Tinha medo do mar, a Gumercinda. Um medo que lhe tirava a cor e lhe alterava o tom de voz. O meu pai convidou-a uma vez para ir dar um passeio de barco. Ao perceber o terror, insistiu. "Num bou, xenhor ingenheiro! Num bou! Já le dixe que num bou!" E foi no dia em que nós, crianças, percebemos que a Gumercinda não era imortal.

 

Mas também a Gumercinda tinha uma tarefa da sua predilecção: arear os amarelos. E pela maneira como lidava com os perús, os coelhos, e as batatas assadas no forno, nem preciso descrever a fúria com que a Gumercinda se atirava aos amarelos.

 

E depois veio a Júlia, que perguntava "ó menina, quantos quilómetros são daqui às Amoreiras?" porque gostava de centros comerciais. E outra Assunção, esta de Alcains, que despachava os magalas que se metiam com ela na rua, quando ela "binha do supermercade, vunva, vunva por aí fora", e eles ficavam a rir-se quando ela lhes atirava "ide pró diave!". Essa gostava de revistas de moda, abdicava das folgas, e passava os domingos a costurar. Para ela, como é evidente. E andava sempre vestida como as apresentadoras da televisão. E a Rosa, que era de Lisboa e que a sabia toda, que gostava de romances e de amantes, e nos aconselhava (como nunca mais ninguém) sobre como conduzir os nossos namoros de adolescência.
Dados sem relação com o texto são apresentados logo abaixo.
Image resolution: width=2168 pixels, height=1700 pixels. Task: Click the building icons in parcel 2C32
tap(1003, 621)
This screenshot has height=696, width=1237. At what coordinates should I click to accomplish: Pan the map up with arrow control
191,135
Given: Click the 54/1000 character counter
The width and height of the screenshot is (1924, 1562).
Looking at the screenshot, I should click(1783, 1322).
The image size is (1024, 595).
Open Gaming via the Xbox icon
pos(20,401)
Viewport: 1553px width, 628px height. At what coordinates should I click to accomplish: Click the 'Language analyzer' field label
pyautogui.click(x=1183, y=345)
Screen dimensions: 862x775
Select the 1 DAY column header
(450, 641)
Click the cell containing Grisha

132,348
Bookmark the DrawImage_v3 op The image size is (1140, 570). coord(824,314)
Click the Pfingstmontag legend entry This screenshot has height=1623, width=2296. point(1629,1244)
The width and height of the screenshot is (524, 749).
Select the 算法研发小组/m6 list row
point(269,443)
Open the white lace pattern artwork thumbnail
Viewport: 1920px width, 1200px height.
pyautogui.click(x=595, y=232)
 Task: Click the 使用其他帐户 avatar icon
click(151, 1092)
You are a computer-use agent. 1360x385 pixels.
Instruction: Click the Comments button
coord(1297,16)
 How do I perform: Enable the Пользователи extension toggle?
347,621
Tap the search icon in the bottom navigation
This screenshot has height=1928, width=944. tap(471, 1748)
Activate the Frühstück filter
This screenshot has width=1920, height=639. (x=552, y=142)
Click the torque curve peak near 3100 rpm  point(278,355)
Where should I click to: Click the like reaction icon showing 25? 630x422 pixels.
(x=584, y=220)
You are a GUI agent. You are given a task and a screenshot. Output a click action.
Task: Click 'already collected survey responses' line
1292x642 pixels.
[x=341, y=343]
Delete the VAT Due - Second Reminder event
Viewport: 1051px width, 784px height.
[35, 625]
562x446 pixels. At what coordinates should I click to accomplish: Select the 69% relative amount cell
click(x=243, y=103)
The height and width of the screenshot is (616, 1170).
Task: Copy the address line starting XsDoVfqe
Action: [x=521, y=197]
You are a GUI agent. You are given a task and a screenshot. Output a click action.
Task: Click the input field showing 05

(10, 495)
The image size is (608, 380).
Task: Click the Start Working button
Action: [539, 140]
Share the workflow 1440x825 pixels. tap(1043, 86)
Também a Rosa encobria os nossos abusos, e não contava aos meus pais quando eles iam de viagem e nós chegávamos a casa de madrugada, e levávamos gente que ficava para dormir.

 

Por isso é que eu consolidei a seguinte certeza: todas as criadas têm uma tarefa preferida, que desempenham sempre que podem. Seja prever o tempo, passear miúdas pequenas, falar espanhol, esmurrar batatas, arear os amarelos, ir ao centro comercial, costurar vestidos, ou aconselhar assuntos do coração. Destas guardo boas memórias.

 

Nas últimas semanas dei com um fenómeno semelhante, mas agora já não sei onde as vão buscar. As criadas do Expresso, do Público, do Diário de Notícias, de toda a imprensa escrita e de toda a blogosfera não sabem ler nem escrever. Não limpam coisa nenhuma nem ajudam as crianças, e adoram dar palpites sobre "o caso Miguel Relvas".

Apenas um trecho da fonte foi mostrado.